* Work order: Write the data out again, word for word.

━━━ Extracted data

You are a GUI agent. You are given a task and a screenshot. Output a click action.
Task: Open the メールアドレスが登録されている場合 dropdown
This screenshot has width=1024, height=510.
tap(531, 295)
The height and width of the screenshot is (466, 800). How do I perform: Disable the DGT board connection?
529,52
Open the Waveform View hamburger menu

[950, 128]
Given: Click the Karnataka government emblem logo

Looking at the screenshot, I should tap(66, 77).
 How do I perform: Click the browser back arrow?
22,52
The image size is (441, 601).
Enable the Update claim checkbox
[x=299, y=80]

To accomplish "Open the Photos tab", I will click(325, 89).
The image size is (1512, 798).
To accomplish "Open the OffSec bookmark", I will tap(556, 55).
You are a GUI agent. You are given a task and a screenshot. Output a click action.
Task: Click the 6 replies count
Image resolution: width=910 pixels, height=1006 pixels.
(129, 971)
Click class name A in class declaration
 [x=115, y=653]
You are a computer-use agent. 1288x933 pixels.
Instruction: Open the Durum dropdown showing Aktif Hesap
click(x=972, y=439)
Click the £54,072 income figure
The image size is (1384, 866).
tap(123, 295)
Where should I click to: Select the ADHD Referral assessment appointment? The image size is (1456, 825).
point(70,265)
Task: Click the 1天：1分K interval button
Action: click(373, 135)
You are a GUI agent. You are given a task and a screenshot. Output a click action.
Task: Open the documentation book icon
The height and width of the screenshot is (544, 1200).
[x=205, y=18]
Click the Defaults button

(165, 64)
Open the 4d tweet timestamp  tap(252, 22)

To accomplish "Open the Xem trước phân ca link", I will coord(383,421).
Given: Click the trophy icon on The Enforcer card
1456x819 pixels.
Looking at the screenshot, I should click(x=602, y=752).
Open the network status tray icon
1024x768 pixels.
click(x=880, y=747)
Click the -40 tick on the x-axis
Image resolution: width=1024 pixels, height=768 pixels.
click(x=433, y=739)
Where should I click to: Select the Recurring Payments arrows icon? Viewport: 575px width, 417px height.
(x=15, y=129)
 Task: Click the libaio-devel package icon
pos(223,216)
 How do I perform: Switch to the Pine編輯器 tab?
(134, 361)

━━━━━━

* Response:
You are a GUI agent. You are given a task and a screenshot. Output a click action.
Task: Open the メールアドレスが登録されている場合 dropdown
This screenshot has width=1024, height=510.
tap(531, 295)
The height and width of the screenshot is (466, 800). How do I perform: Disable the DGT board connection?
529,52
Open the Waveform View hamburger menu

[950, 128]
Given: Click the Karnataka government emblem logo

Looking at the screenshot, I should tap(66, 77).
 How do I perform: Click the browser back arrow?
22,52
The image size is (441, 601).
Enable the Update claim checkbox
[x=299, y=80]

To accomplish "Open the Photos tab", I will click(325, 89).
The image size is (1512, 798).
To accomplish "Open the OffSec bookmark", I will tap(556, 55).
You are a GUI agent. You are given a task and a screenshot. Output a click action.
Task: Click the 6 replies count
Image resolution: width=910 pixels, height=1006 pixels.
(129, 971)
Click class name A in class declaration
 [x=115, y=653]
You are a computer-use agent. 1288x933 pixels.
Instruction: Open the Durum dropdown showing Aktif Hesap
click(x=972, y=439)
Click the £54,072 income figure
The image size is (1384, 866).
tap(123, 295)
Where should I click to: Select the ADHD Referral assessment appointment? The image size is (1456, 825).
point(70,265)
Task: Click the 1天：1分K interval button
Action: click(373, 135)
You are a GUI agent. You are given a task and a screenshot. Output a click action.
Task: Open the documentation book icon
The height and width of the screenshot is (544, 1200).
[x=205, y=18]
Click the Defaults button

(165, 64)
Open the 4d tweet timestamp  tap(252, 22)

To accomplish "Open the Xem trước phân ca link", I will coord(383,421).
Given: Click the trophy icon on The Enforcer card
1456x819 pixels.
Looking at the screenshot, I should click(x=602, y=752).
Open the network status tray icon
1024x768 pixels.
click(x=880, y=747)
Click the -40 tick on the x-axis
Image resolution: width=1024 pixels, height=768 pixels.
click(x=433, y=739)
Where should I click to: Select the Recurring Payments arrows icon? Viewport: 575px width, 417px height.
(x=15, y=129)
 Task: Click the libaio-devel package icon
pos(223,216)
 How do I perform: Switch to the Pine編輯器 tab?
(134, 361)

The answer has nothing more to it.